The GPU still wields 2304 CUDA cores, though. In the process of slimming GK110 down, Nvidia axes the chip's advanced FP64 capabilities, dropping back to 1/24 of the FP32 rate.
Gamers won't really care, though.
On the plus side, GeForce GTX 780 costs $350 less than Titan.
Even still, this $650 board is too expensive to garner any sort of value-oriented recommendation. It is an interesting option for builders looking to cram lots of performance into a small place with modest power use.

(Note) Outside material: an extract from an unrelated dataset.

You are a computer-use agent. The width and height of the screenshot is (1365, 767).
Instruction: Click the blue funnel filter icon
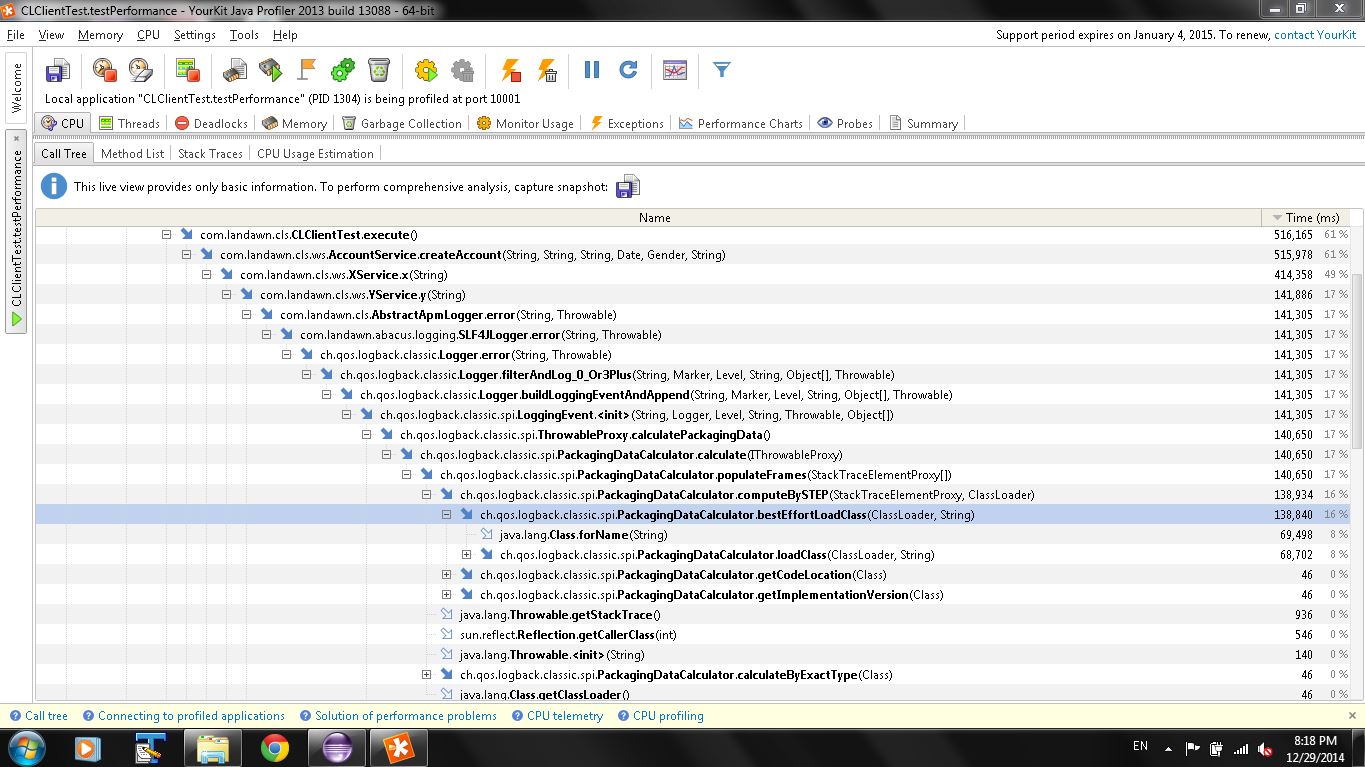[722, 70]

Nvidia is also getting more aggressive with the pricing on some of its existing products, particularly the GeForce GTX 670, which is down $20 to $350.
The GeForce GTX 680 dropped $30 to $420, but with GeForce GTX 770 selling for less, informed gamers won't be touching that one.
On a side note, GeForce GTX 690 and Titan are both tough to find, with single models going in and out of stock on Newegg.
As far as AMD's products go, we're seeing $10 drops on the Radeon HD 7970, 7950 Boost, 7870 2 GB, 7850 1 GB, and 7790.
Unfortunately, none of those adjustments take those models close enough to competing GeForce models.
In addition, we're surprised to see the average price of low end Radeon HD 6450, 6570, and 6670 DDR3 cards increase about $10.